Rudolph W. Giuliani was asked Sunday on the NBC program “Meet the Press” if he agreed with the statement made in 1992 by a rival for the Republican presidential nomination, Mike Huckabee, about homosexuality being “an aberrant, unnatural, and sinful lifestyle.”
“No,” Mr. Giuliani replied. “I don’t believe it’s sinful.” But he then said something that puzzled and concerned some gay rights groups.
“My moral views on this come from the, you know, from the Catholic Church, and I believe that homosexuality, heterosexuality, as a way that somebody leads their life is not, isn’t sinful,” said Mr. Giuliani, who as New York mayor temporarily moved in with two gay roommates after he separated from his wife. “It’ the acts – it’s the various acts that people perform that are sinful, not the orientation that they have.”
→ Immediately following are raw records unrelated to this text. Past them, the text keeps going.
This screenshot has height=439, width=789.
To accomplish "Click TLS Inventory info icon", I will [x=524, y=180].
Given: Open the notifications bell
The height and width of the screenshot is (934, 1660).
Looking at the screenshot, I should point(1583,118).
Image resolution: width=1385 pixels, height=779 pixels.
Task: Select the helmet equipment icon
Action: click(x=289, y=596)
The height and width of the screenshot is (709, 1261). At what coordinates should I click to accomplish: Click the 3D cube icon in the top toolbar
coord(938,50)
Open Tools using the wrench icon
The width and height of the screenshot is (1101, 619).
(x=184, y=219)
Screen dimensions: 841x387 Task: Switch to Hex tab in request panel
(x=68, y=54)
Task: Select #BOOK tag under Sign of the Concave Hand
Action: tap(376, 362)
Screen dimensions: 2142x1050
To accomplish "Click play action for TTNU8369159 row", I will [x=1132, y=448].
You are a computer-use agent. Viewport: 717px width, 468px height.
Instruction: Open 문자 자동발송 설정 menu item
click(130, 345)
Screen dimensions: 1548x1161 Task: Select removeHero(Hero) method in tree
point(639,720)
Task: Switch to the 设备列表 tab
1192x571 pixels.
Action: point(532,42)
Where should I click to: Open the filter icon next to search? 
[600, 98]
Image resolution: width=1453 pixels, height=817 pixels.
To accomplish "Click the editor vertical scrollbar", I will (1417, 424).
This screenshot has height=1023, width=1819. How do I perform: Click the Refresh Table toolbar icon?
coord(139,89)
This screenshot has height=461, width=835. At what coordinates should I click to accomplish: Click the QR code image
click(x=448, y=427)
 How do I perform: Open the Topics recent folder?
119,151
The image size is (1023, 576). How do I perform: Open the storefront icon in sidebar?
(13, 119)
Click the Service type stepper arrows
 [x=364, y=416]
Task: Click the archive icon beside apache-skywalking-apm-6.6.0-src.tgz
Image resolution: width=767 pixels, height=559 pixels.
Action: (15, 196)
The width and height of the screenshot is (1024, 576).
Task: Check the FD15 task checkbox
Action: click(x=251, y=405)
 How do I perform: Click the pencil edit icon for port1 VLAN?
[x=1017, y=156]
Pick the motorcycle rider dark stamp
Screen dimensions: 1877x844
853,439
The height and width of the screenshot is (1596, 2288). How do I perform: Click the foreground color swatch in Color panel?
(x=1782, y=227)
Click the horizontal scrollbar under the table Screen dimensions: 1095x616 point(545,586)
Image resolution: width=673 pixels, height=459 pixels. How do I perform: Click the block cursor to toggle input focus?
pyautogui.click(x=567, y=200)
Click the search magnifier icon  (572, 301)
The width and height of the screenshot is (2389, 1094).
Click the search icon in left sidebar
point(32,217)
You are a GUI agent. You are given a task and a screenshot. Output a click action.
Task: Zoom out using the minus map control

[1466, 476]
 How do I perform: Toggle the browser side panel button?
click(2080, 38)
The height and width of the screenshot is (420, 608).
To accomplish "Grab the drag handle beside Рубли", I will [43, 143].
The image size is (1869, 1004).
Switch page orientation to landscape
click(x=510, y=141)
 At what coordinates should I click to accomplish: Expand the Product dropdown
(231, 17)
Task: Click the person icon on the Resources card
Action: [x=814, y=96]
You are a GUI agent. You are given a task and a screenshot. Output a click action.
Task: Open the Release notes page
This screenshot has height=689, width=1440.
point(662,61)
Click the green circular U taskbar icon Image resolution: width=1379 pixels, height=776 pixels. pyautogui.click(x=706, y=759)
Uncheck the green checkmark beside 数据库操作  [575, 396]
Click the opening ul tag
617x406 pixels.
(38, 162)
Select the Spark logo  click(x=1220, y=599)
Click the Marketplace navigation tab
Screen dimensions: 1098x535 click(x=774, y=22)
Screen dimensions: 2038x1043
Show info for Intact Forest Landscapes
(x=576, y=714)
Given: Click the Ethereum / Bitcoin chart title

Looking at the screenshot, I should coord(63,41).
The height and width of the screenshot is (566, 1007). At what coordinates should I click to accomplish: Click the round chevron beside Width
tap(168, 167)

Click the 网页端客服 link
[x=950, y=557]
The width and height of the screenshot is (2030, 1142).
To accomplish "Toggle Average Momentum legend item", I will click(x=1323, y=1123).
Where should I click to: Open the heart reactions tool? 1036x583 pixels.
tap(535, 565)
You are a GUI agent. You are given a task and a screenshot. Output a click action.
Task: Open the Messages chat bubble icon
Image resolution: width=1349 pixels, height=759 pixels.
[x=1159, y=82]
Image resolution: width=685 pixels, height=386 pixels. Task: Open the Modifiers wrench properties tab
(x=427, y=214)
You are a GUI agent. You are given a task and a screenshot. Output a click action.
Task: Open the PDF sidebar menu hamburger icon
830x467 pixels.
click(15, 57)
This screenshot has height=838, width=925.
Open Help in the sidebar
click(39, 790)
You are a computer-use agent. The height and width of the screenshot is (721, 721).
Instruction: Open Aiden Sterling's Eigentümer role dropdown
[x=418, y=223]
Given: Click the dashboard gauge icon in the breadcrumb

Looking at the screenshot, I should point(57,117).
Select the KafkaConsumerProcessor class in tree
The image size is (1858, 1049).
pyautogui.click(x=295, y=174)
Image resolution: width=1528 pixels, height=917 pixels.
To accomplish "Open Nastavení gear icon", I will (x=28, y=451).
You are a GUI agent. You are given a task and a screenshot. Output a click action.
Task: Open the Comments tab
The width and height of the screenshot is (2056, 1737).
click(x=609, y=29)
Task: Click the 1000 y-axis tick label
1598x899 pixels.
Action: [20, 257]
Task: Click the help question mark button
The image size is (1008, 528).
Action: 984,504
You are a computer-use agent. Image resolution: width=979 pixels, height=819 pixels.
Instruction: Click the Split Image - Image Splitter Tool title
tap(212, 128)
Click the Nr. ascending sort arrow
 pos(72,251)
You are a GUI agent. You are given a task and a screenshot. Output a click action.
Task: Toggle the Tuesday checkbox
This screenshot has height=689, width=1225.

Mr. Giuliani added: “I’ve had my own sins that I’ve had to confess.”
Wayne Besen, the executive director of Truth Wins Out, a gay rights group, said that he hoped the campaign would clarify the statement, which he said “seemed to parrot the religious right’s cruel and empty ‘love the sinner, hate the sin’ rhetoric.”
The Giuliani campaign declined yesterday to elaborate on the statement.
Patrick Sammon, the president of the Log Cabin Republicans, a group of gay Republicans that has taken out advertisements criticizing another Republican candidate, Mitt Romney, said of Mr. Giuliani, “His record and his comments speak for themselves.”